Analysis is lacking on the impact of adolescent cannabis use on the risk of developing depressive symptoms and mood disorders on the adolescent brain, which is still developing until the age of 25.

The risk is particularly elevated in North America, where adolescents have higher rates of cannabis use compared to their peers in other developed countries. Canadian youth aged 15-25 constitute the majority of users of all ages (spanning 20-33 percent) while over 20 percent of adolescents in the United States report monthly use.

Researchers analyzed the risk of depression, anxiety, suicidal ideation, and suicide attempts based on daily-to-occasional cannabis consumption.

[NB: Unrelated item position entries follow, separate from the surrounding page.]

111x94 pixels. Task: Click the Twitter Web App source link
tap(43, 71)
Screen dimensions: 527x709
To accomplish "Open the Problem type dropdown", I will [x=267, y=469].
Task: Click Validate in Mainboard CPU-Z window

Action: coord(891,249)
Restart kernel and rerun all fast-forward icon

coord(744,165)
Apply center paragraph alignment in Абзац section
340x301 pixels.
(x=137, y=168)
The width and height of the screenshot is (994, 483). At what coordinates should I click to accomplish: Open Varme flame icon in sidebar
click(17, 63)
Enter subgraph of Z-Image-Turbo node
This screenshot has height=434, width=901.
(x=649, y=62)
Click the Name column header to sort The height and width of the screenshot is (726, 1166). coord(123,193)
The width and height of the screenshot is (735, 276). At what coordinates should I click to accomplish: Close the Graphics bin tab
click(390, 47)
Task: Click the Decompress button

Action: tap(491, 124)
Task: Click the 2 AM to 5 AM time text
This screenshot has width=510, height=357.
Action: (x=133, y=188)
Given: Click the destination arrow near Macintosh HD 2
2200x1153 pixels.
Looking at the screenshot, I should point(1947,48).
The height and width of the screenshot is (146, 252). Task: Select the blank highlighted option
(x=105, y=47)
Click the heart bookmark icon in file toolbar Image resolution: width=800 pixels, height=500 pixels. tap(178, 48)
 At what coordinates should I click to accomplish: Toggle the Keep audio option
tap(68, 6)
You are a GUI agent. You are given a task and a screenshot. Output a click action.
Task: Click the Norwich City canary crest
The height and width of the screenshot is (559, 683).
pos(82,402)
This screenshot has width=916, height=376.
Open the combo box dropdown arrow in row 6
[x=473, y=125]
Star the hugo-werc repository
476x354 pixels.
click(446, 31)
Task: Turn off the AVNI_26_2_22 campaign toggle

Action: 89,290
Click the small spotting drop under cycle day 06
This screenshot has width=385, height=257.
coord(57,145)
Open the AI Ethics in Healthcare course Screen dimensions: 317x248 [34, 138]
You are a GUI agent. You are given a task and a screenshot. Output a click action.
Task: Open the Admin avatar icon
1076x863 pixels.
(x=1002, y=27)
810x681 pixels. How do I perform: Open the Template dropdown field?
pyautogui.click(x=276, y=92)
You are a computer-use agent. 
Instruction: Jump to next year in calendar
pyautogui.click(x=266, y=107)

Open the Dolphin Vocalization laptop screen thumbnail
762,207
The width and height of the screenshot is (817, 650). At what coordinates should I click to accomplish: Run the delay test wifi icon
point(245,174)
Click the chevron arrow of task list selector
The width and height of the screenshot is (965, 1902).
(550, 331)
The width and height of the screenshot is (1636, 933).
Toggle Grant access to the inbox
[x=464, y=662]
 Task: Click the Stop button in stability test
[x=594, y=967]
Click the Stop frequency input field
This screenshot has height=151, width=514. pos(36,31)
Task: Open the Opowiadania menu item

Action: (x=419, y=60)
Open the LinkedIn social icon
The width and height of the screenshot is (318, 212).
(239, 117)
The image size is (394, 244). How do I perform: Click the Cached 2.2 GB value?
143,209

“The study suggests the diagnosis of depression in approximately seven percent of Canadians and Americans between the ages of 18-30 is attributable to cannabis, meaning 25,000 young Canadians and 400,000 young Americans suffer from depression because of earlier cannabis consumption,” says coauthor Nancy Mayo, a professor in the department of medicine and School of Physical and Occupational Therapy at McGill University and a scientist at the Centre for Outcomes Research and Evaluation of the Research Institute of the McGill University Health Centre (RI-MUHC).

Researchers reported instead a weaker association with anxiety.

“When we started this study we expected depression to be a factor attributable to cannabis consumption, but we were quite surprised about suicide behavior rates. Indeed, a significant percentage of suicidal attempts are attributable to cannabis,” says Gobbi, who is also an MUHC psychiatrist and a researcher in the Brain Repair and Integrative Neuroscience Program.

The findings highlight the importance of prevention initiatives aimed at educating teenagers on the risks associated with cannabis use while teaching them skills to resist peer pressure.

“It is clear that a lot of young people consuming cannabis are at risk of developing depression and suicidal behavior, so it is very important for authorities to be more proactive in campaigning for prevention,” states Gobbi. “We hope the findings will spur public health organizations to apply preventative strategies to reduce the use of cannabis among youth.”

Coauthors of the study are from the University of Oxford and Rutgers University-Camden.